If a picture is worth a thousand words, then a garden...
Latley I've been especially fortunate to have visits from several loved ones, including close friends and family. In particular, a joyful visit from my cousin who lives in Italy, whom I’ve seen very little in my life. It’s hard to say how I felt when she was here, other than to say things were just right. We were lucky to be surrounded by lots of family in a festive reunion. It was memorable, and I think it will be mostly memorable for me in the feeling of being completely present--wide-eyed--not wanting to miss a moment. We had a magical walk with my oldest neice and my shaggy little dog through some Redwoods and Douglas Fir. The little and big purturbances that often get to me didn’t seem to matter so much, and they don’t inhabit my memory of the those days.
By a person's third decade, she's likely built and maintainted many habits, quirks, and tendencies specifically garnered to check out, to put up a small barrier between herself and the brightness of every moment that passes. I’m not sure why we do this, because it can muddy even the good moment--perhaps these especially. I don’t think I’m alone in this… even for those of us who intently seek some degree of mindfulness. But during that weekend, those cataracts of spirit didn’t obscure much.

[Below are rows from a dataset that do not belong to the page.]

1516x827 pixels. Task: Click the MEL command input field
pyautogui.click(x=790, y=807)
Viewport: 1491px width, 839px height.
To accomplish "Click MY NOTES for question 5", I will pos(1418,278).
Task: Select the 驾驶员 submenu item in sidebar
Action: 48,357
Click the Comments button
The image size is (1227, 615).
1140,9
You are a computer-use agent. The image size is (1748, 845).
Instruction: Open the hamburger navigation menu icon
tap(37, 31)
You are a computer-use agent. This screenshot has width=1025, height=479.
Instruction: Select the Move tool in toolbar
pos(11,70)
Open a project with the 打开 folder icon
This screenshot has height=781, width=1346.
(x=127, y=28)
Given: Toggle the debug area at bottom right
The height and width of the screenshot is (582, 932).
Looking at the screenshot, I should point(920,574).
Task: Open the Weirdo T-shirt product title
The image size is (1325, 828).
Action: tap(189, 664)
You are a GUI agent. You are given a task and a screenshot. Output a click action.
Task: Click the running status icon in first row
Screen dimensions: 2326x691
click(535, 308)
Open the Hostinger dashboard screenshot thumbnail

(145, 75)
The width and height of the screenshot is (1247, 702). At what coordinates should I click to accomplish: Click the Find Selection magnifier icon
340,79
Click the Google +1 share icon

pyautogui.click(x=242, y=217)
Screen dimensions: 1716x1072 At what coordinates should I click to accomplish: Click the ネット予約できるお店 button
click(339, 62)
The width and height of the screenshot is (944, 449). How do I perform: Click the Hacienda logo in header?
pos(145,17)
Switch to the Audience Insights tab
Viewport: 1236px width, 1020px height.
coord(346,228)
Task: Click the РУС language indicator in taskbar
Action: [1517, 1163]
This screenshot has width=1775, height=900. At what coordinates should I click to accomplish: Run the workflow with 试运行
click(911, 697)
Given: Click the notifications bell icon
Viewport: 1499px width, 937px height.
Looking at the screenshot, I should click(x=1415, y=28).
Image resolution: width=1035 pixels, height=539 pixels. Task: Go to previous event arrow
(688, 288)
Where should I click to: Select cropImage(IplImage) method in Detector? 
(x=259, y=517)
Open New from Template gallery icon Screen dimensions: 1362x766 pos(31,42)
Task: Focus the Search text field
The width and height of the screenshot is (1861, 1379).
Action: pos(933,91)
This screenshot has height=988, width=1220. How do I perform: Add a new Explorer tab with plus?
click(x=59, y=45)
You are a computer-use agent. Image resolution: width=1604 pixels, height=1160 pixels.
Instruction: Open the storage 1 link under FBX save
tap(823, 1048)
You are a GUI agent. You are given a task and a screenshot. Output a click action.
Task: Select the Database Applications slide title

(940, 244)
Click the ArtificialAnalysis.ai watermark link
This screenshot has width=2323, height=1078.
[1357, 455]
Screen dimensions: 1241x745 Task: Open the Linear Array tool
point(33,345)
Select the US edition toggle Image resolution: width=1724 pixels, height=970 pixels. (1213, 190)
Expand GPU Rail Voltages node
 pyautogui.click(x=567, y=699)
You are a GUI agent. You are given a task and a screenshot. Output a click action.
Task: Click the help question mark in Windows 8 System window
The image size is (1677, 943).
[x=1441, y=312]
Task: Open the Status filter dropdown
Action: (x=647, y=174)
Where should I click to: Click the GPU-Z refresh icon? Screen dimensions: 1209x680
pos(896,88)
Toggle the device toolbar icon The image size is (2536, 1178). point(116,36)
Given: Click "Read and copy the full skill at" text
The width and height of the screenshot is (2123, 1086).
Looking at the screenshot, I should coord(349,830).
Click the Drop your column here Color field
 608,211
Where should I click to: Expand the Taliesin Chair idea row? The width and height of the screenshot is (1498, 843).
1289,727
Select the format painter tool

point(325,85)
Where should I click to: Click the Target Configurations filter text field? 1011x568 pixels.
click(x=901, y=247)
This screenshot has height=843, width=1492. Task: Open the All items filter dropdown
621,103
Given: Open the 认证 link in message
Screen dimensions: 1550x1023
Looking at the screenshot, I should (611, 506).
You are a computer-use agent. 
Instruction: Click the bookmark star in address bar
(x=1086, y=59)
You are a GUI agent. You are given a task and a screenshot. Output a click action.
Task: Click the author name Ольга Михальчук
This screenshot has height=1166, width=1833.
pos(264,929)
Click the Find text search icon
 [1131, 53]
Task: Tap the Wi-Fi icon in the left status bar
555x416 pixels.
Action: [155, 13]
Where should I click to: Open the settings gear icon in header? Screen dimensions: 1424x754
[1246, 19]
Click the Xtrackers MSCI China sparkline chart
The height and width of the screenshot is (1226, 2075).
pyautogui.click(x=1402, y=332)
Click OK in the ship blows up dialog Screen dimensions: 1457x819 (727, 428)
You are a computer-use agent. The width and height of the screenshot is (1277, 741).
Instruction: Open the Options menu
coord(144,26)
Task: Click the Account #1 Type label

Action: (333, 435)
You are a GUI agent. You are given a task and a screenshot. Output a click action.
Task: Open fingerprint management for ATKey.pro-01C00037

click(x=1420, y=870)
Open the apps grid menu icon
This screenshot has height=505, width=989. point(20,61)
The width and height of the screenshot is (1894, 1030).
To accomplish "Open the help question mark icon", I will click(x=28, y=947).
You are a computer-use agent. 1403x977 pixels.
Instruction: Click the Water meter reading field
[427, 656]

We said goodbye after a manic weekend, and later I was walking, reflective—not on anything in particular—just savoring the sweet taste of contentment that I’d enjoyed for a couple of days. I was noticing plants, and walkways, and the details of the surrounding houses. This is nothing new; it’s what I do all the time. But the early autumn sunset was spotlighting showy salvias and penstemon, much like an M.C. announcing their debut on the scene. A breeze picked up, wafting the spicy sweetness of Ceonothus my way, then teasing the dark frilly leaves on a buoyant Agonis. My right brain was clicking, and I was looking all around me, wanting to express the satisfaction I was feeling. I’m pretty sure that if I’d had a round shovel in my hand, I would have started in on all my neighbors’ gardens. I wanted a Fairy Godmother’s wand to make things move and dance--to drape pearls of Bromeliad blooms and glass slippers of Astelia on those gardens, just so...according to my design.
And then a car came barreling down the hill, breaking my grandiose spell. I woke up, and sort of looked around wondering if the neighbor was watching me staring creepily at his Delosperma. I was sheepishly amused by my expansiveness. But it led me to wonder, why in this moment do I want to create gardens so much? Why should that be the effect of a blissful couple of days—how are they related?
It gets back to the question of What is a Garden? Why do we seek them out? How does a garden and all the accompanying work draw so many of us into her charms? I think it’s that when walking that night, I was yearning to create another space—one that was set apart—as a reflection and distillation of the experience that I’d shared. We had a few pictures, but I didn’t want to look at those; I wanted to hold in my heart the way the cathedral light filtered through branches of Redwoods while Sophie chattered on about all the school supplies she needs in first grade. I wanted my own spot where when it’s getting late, a little drift of moisture folds in and perceptibly drops the temperature in a single moment….and a path where the dry smell of woods flutters up when we tromp through them. An alter for memory. A place to return, where we get to step into that moment and away from the hassles and fears outside the garden.
I’ve talked of gardens as being evocative spaces, and of their “made-ness” and mutability being a large part of their allure. During this visit, to some extent years of not knowing one another slipped away, and there was a recognition, a little like happening on some garden ruins that feel eerily and wonderfully familiar. Time, distance, heartache were suspended...not in spite of, but because of years of loss, age, and an ocean. Like in a garden the beauty persisting out of decay, incompletion, imperfection. The delight of a fern creeping out of stones, 10 yards from where its parents were once planted. I want to see hardy geraniums billowing over the edge of a bed, much like the spilling over of emotion during that perfect moment in the Redwoods. I can't really say these things, but I can feel them mimicked by a scandant vine scrambling up through a Prunus mume. The sheer wistful sorrow reflected in the browning of the grasses and the hope wakened in the rustling wind. They remind me of how over the years something unremarkable becomes something sacred...like the old Water Oaks towering over Atlanta. I want to place these as focals, to reinforce their magnitude in my mind. In designing a garden, I get to force the perspective with scale and linear feet, I get to choose how to accentuate the sitelines with hedges and implied lines. And thus like in a garden, we work to hold our treasured moments in focal and direct our internal gaze toward the borrowed view.